There really isn’t any expectation that the MPC will raise or for that matter cut rates tomorrow. The Bank’s headline interest rate has been held at 0.5% since March 2009 and the MPC seems pretty relaxed about maintaining the status quo. Neither is the committee expected to do anything to the Asset Purchase Facility which has stood at £375 billion since July 2012. In other words it should be business as usual. But it wouldn’t truly be “business as usual” unless Mr Carney performed another little rhetorical tease during the inflation report. After all, he does have “previous.”
Back in the summer of 2014 Mark Carney was accused by a member of the Commons Treasury Select Committee of behaving like an “unreliable boyfriend.” It was a barb that hit home. After all, Mr Carney had, in the twelve months that he had held the position of governor, given a number of conflicting indications concerning the timing and direction of the next move in the UK base rate. This had seen sterling rally against the dollar from 1.4800 in July 2013 to just over 1.7200 a year later. It subsequently fell sharply so that by April this year it was within striking distance of 1.4500. In the months since then it has been relatively subdued in comparison, for the most part trading between 1.5200 and 1.5800.
Now Mr Carney cannot possibly be blamed for all, or perhaps even the major part of this movement. After all the GBPUSD currency pair is just that – a pair whereby two currencies fluctuate in relation to each other. But he has certainly made a contribution to its fluctuations and no doubt will continue to do so.

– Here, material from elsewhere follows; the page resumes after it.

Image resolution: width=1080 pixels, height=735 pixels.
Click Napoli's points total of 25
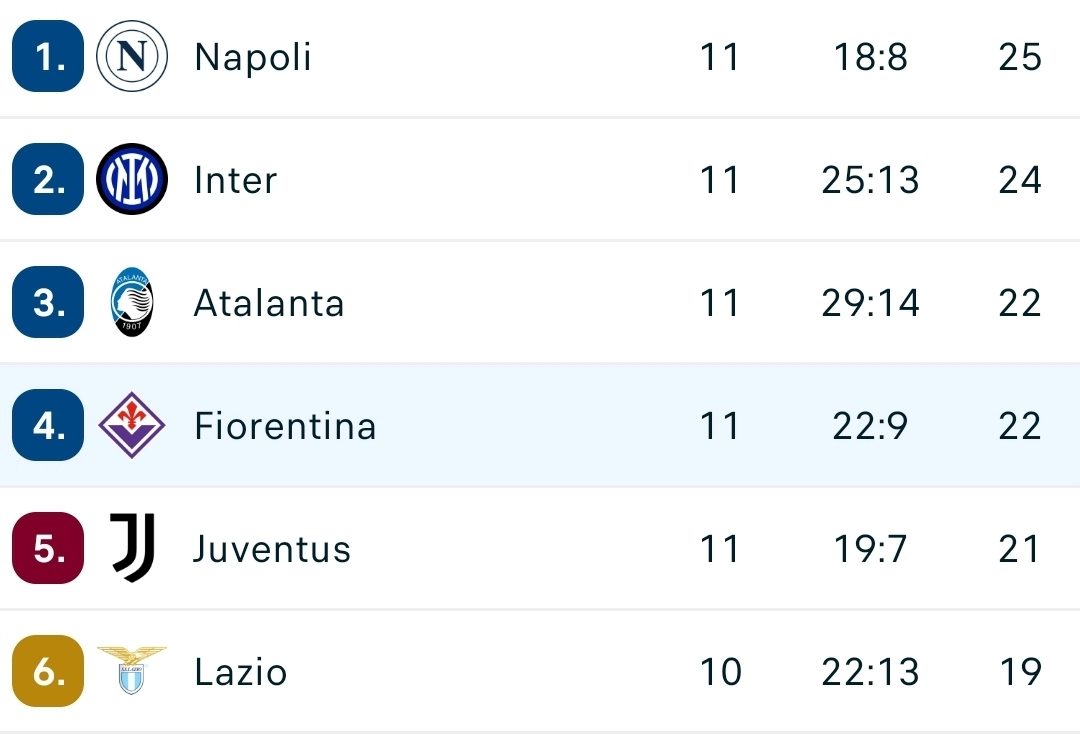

So the question is whether he will choose to be dovish or hawkish during the inflation report hearing. This could just be a function of which side of the bed he gets out of tomorrow morning. However, it’s worth considering the state of the UK’s economy.
There are certainly a number of data points which suggest that we could be due a rate rise. Just this week we saw strong Manufacturing, Construction and Services PMIs. On top of this the employment picture is looking extremely bright. The Unemployment Rate came in at 5.4% last month, its lowest level since the summer of 2008. Bear in mind that Mr Carney’s early unemployment target (or threshold as it was subsequently described) was 7% - a rate that was breached in the summer of 2014. On top of this the UK was the fastest growing economy in the G7 group in 2013/2014. Despite this growth isn’t exactly soaring. Last week third quarter GDP came in a just +0.5%, below the second quarter’s +0.7%. And perhaps most importantly, there’s scant evidence of inflationary pressures building anytime soon. CPI is currently running at -0.1% annually and there’s no sign of oil prices picking up significantly and adding to inflation as things currently stand.

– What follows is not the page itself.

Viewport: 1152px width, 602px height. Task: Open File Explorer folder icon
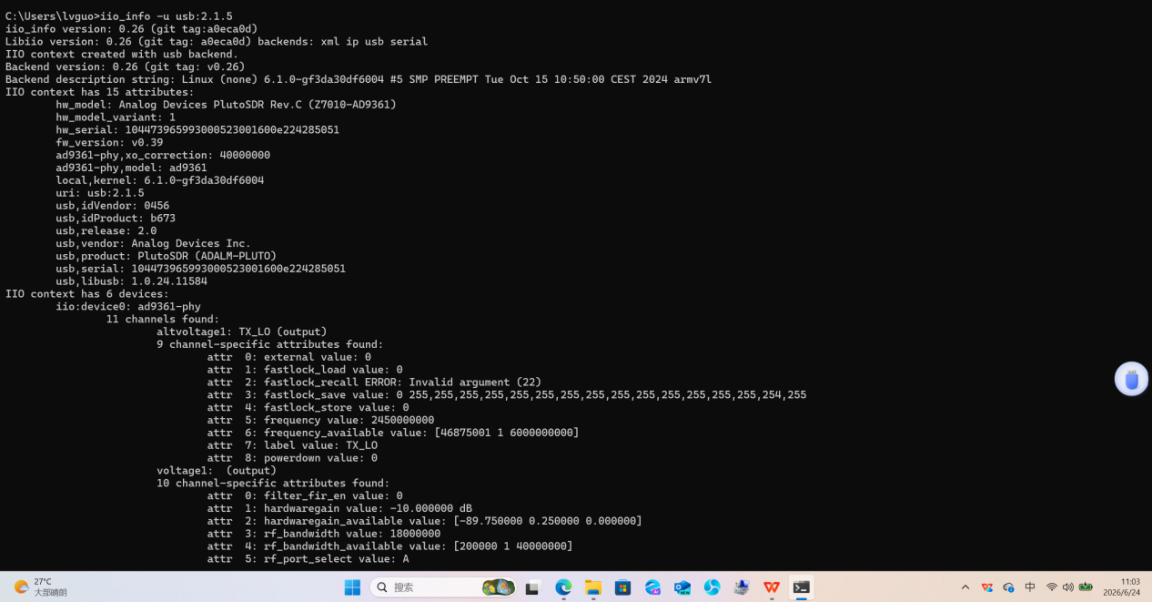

Back in July this year Mr Carney said that when interest rates finally do rise, increases “would proceed slowly.” He also predicted that the decision when to start would come into sharper relief around the end of the year. Well that’s where we are now.

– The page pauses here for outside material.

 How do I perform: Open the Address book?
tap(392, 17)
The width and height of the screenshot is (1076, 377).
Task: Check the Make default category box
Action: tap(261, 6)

One thing to pay close attention to is the developed-world central bankers’ obsession with a 2% inflation target. The UK, along with the Euro zone, is a long way below that threshold. In addition, with the odds dramatically shortening on the Fed raising rates in December (while the ECB look set to increase monetary stimulus) Mr Carney’s MPC may prefer to wait. After all, this should lead to sterling weakening which will support the UK’s exporters and ultimately boost inflation closer to the 25 target. Hopefully the Bank will want to provide the market with a clear signal of an impending increase rather than risk the volatility of a surprise. We’ll know more tomorrow.